The plan looked solid and Casey and Malcolm agreed to give it a try. We waited seven days for the next super-high tide and set off on our adventure. It was more difficult than we anticipated keeping the Zodiac on a plane since there were so many tree limbs hanging close to the water. We were constantly ducking, while at the same time dodging rocks. Casey drove the skiff while I hung onto the bow line like a bucking bronco, spotting rocks by pointing to them as we sped along at 20 mph, constantly ducking limbs. It was invigorating and Malcolm just sat back and laughed at us. We reached the central lagoon and everyone had a sigh of relief and a sandwich. We kept going though since we needed to exit the lagoon on the north as the tide dropped. The channel on the north was mild compared to the southern entrance and we arrived safely on the far north shores of Shuyak Island where we mapped for the next two days.

I drove the skiff during our return through “skiff passage”. The trip was uneventful since we then knew what to expect. Our load was lighter now since we used much of the gas and ate the food. We collected rocks along the way, but there was a net loss of weight. After traversing the lagoon and tidal channel and arriving back into the fiord, the spark plug fouled. The weather was pleasant and the water was flat-calm, so I just killed the kicker and pulled the cover and went about replacing the plug as we floated in the bay. With two-cycle engines, plugs fouled routinely and we always carried tools and replacements. While I was removing the old plug, Casey and Malcolm were chatting and taking pictures and eating snacks. I put the new plug in and tightened it down with the plug wrench. It seemed to take more tightening than usual, but I kept at it. Then I realized …. Thoughts raced through my mind, but no solutions. I thought about walking back to Port Williams, but remembered the deeply indented shoreline and the dense spruce forest and Devils Club. Besides, it was 20 miles away as the crow flew, and 50 miles hiking. This was a very remote area and we hadn't seen a fisherman for weeks. No trappers or cabins; nothing. No radio. Hummm, I guess I should tell Casey and Malcolm and see if they have any thoughts.
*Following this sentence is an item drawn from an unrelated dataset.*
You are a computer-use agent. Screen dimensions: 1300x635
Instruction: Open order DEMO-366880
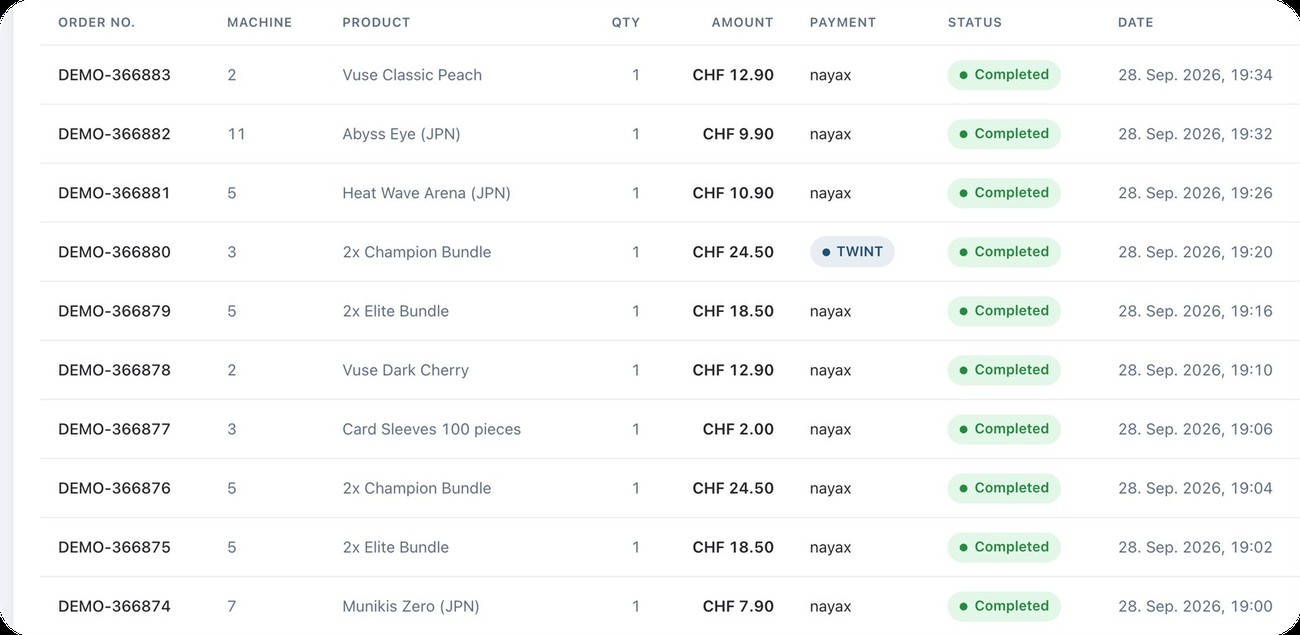pos(114,252)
Sitka Spruce, Shuyak Island.

I politely broke into their discussion about ultramafics, telling them our situation just took a turn for the worse. They were convinced I was kidding. When I said I just stripped the head while screwing in the new spark plug, I saw a dramatic change in their composure. Casey was definitely pissed; Malcolm was digesting the situation. Casey already put it together in his mind and realized we were hosed. We paddled the skiff to shore and unloaded some stuff, and thought. We spent a lot of time thinking, but all were dead ends. We were hosed. We ate our lunch, thought some more, kicked around new ideas, and got depressed. Casey decided to have a hands-on with the kicker, but quickly came away with the same conclusion: the head is stripped.
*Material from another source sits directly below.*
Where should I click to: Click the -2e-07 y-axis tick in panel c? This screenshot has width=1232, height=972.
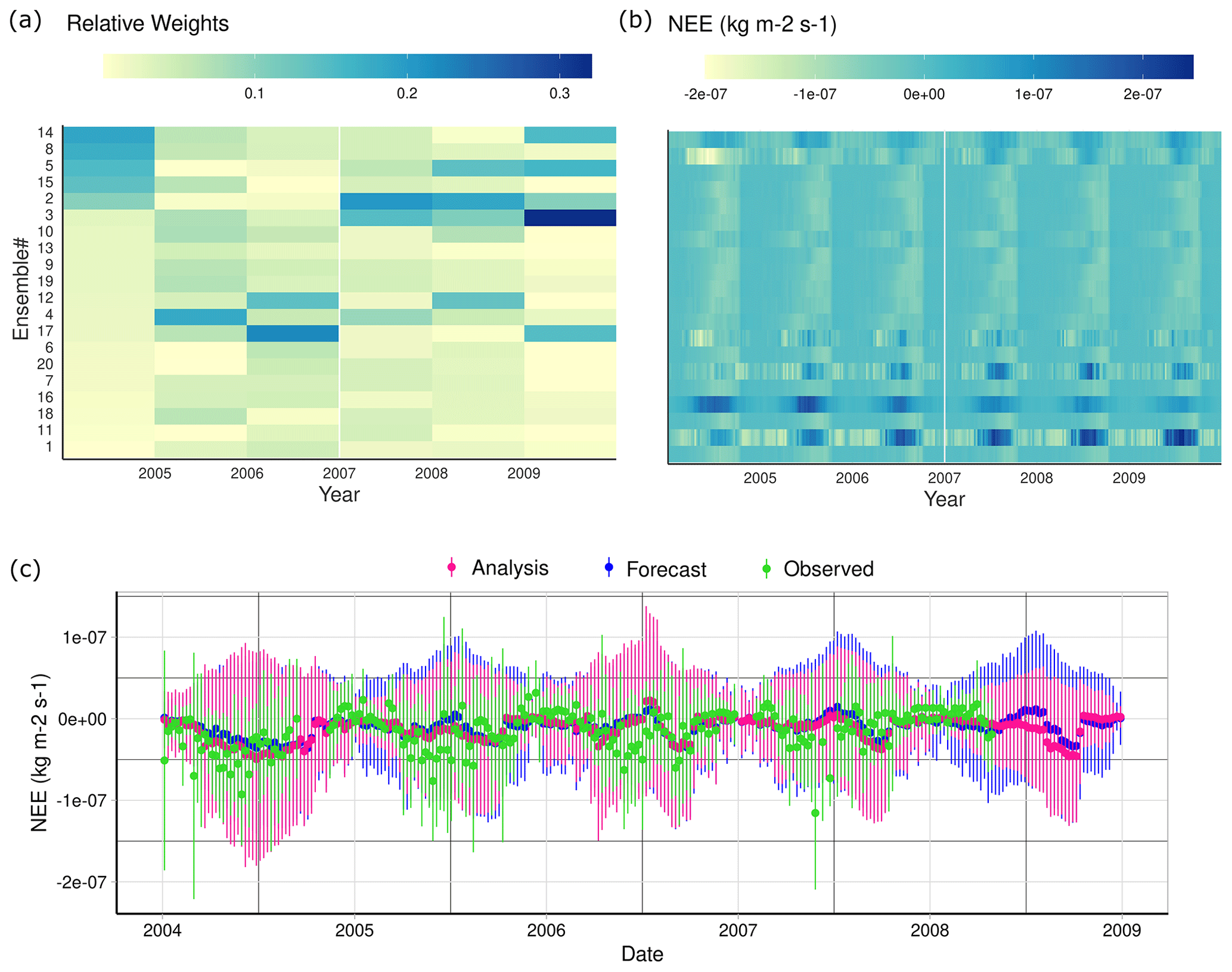(x=81, y=882)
After lunch as I was cleaning up our C-rations, an epiphany came to me. Each C-ration includes a couple cans of food, like pork-and-beans and peaches, some crackers, peanut butter and jam, matches, a tiny can opener, and a pack of four cigarettes. None of us smoked so we always threw away the cigarettes. But I got to wondering if the aluminum foil lining for the cigarette package could be an adequate spacer to seal the plug into the stripped head. I took a piece of the foil to the kicker and carefully wrapped it around the threads of the plug in a counter-clockwise direction and screwed it in by hand; and it seemed snug. I put the plug wrench to it and gave it the slightest turn, and it continued to hold, so far. Could it possibly remain seated for the four-hour skiff ride back to Port Williams? We hadn't come up with any other solutions, so I told Casey and Malcolm what I'd done and they wanted to give it a try. We stripped the skiff of everything non-essential and stashed the stuff in the forest to retrieve another day, and climbed in. I started the kicker and it seemed to run fine. We 'putted' out of the fiord and around the point and out into the Shelikof. In the end, it took us four hours to get back to the cannery, and the foil held.

Bill Connelly working on Uyak Complex pillow basalt.

Bill Connelly and Malcolm Hill studying melange in subduction complex (Uyak Complex).

Bill Connelly studying Triassic volcaniclastic sandstones.